Pharmacokinetic/pharmacodynamic assessment of cefquinome against Actinobacillus Pleuropneumoniae in a piglet tissue cage infection model.

To evaluate the relationship between the pharmacokinetic/pharmacodynamic (PK/PD) parameters and the antibacterial effect of cefquinome against Actinobacillus pleuropneumoniae, a tissue cage infection model was established in piglets. In this model, an initial count of A. pleuropneumoniae of approximately 106 CFU/mL was exposed to different concentrations of cefquinome after multiple administration at dosages of 0.2, 0.4, 0.8, 1, 2, 4 mg/kg body weight once a day for 3 days.

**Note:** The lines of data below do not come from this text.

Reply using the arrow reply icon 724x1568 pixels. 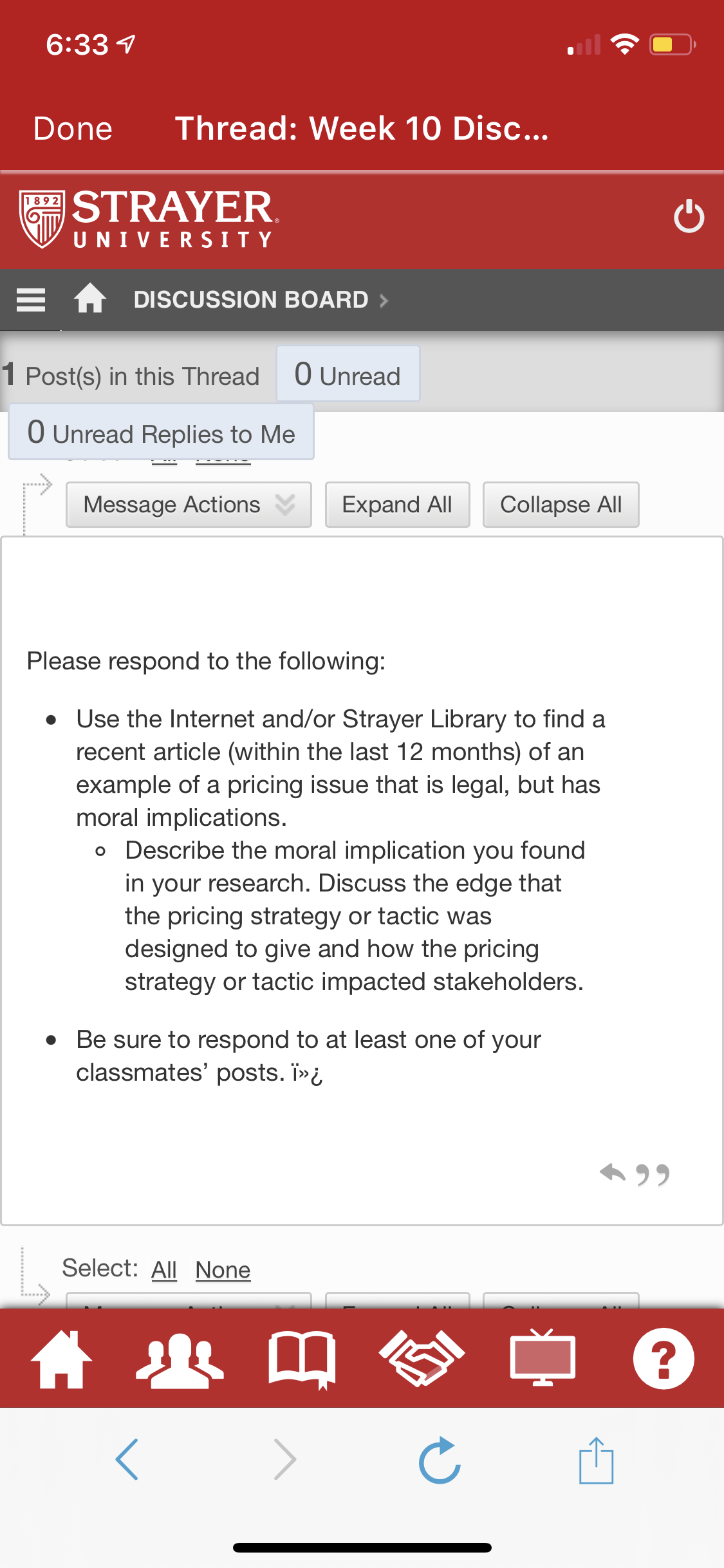[613, 1173]
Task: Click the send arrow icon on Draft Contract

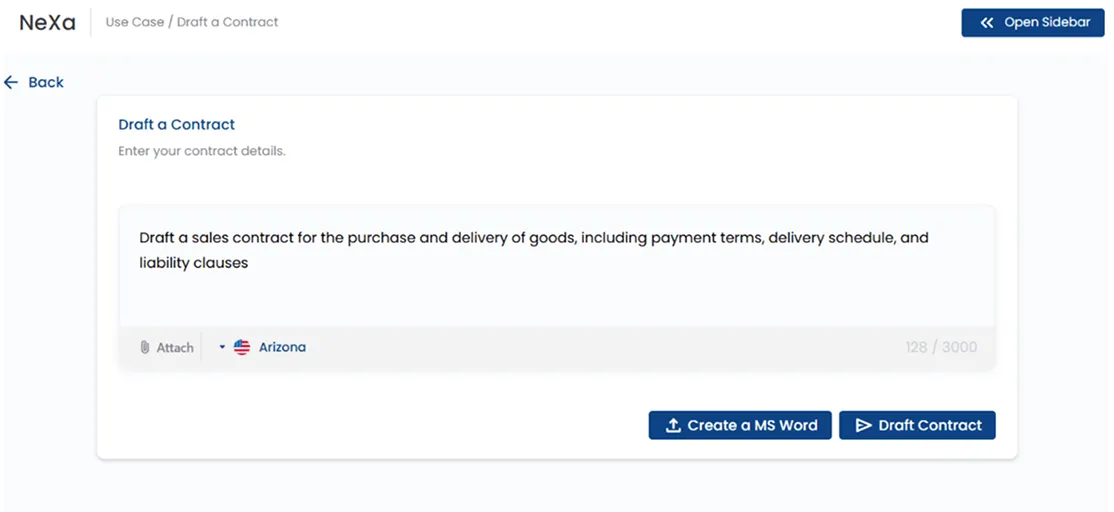Action: pos(863,425)
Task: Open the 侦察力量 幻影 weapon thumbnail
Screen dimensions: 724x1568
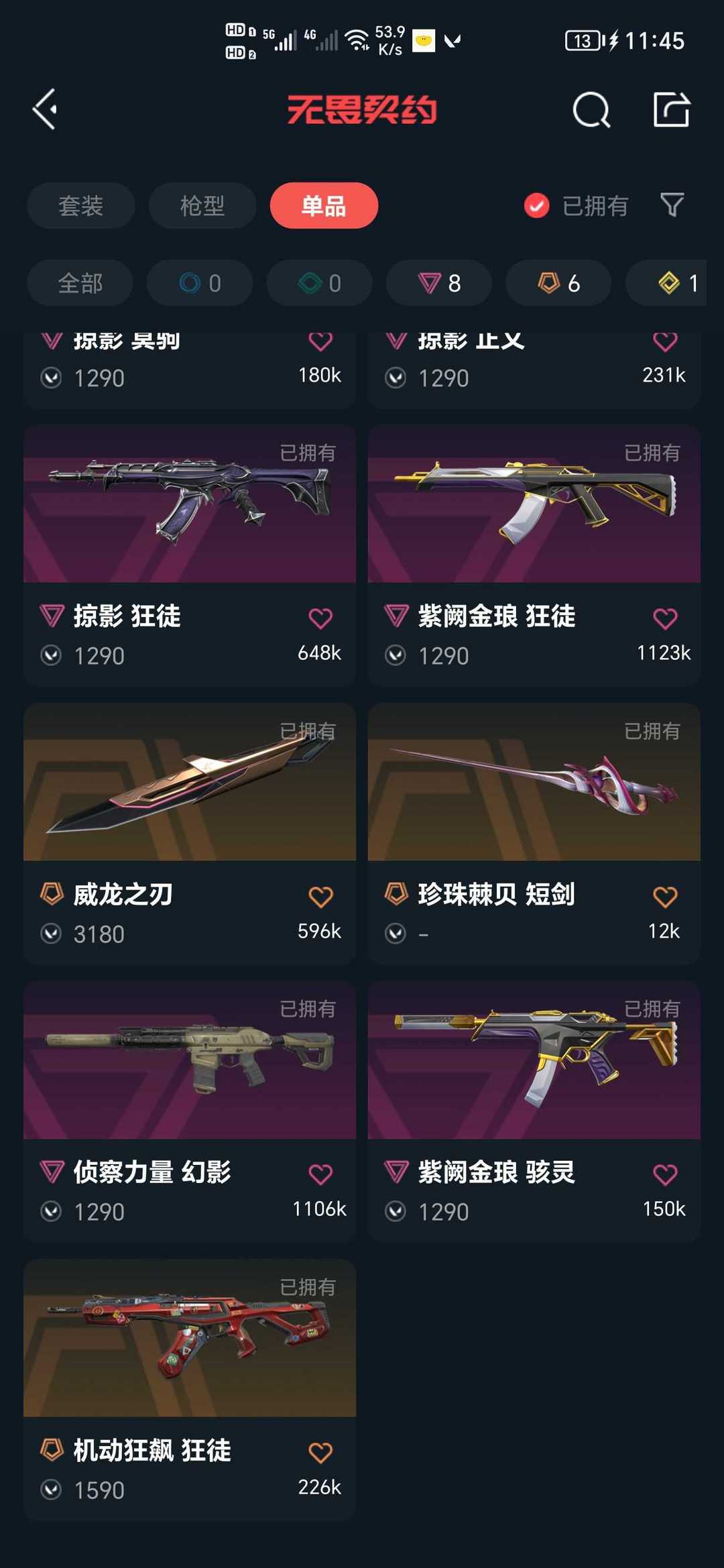Action: pyautogui.click(x=190, y=1060)
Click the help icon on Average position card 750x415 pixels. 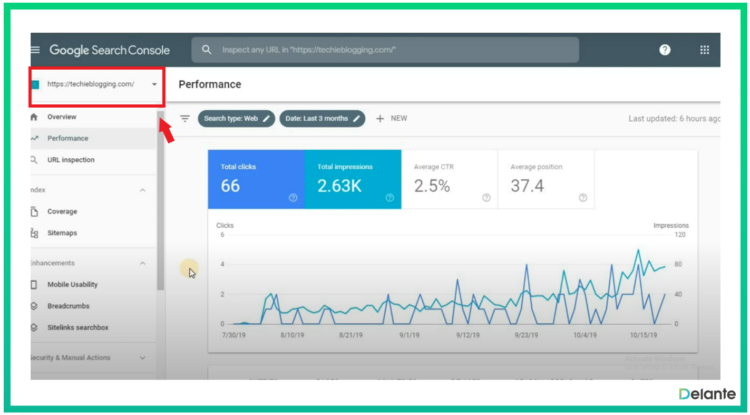pyautogui.click(x=582, y=198)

Concentration of cefquinome and bacterial numbers of A. pleuropneumoniae in the tissue-cage fluid (TCF) were monitered. An inhibitory form of sigmoid maximum effect (Emax) model was used to estimate the relationship between the antibacterial effect and PK/PD indices of cefquinome against A. pleuropneumoniae. The minimum inhibitory concentration of cefquinome against A. pleuropneumoniae was 0.016 μg/mL in TCF. The total maximum antibacterial effect was a 3.96 log10 (CFU/mL) reduction. In addition, the cumulative percentage of time over a 24 h period that the drug concentration exceeds the MIC (%T > MIC) was the pharmacokinetic-pharmacodynamic (PK-PD) index that best correlated with the antibacterial efficacy (R2 = 0.967). The estimated %T > MIC values were 11.59, 27.49, and 59.81% for a 1/3-log10 (CFU/mL) reduction, a 2/3-log10 (CFU/mL) reduction, and a 1-log10 (CFU/mL) reduction, respectively, during the 24h administration period of cefquinome. In conclusion, cefquinome exhibits excellent antibacterial activity and time-dependent characteristics against A. pleuropneumoniae in vivo. Furthermore, these data provide meaningful guidance to optimize regimens of cefquinome to treat respiratory tract infections caused by A. pleuropneumoniae.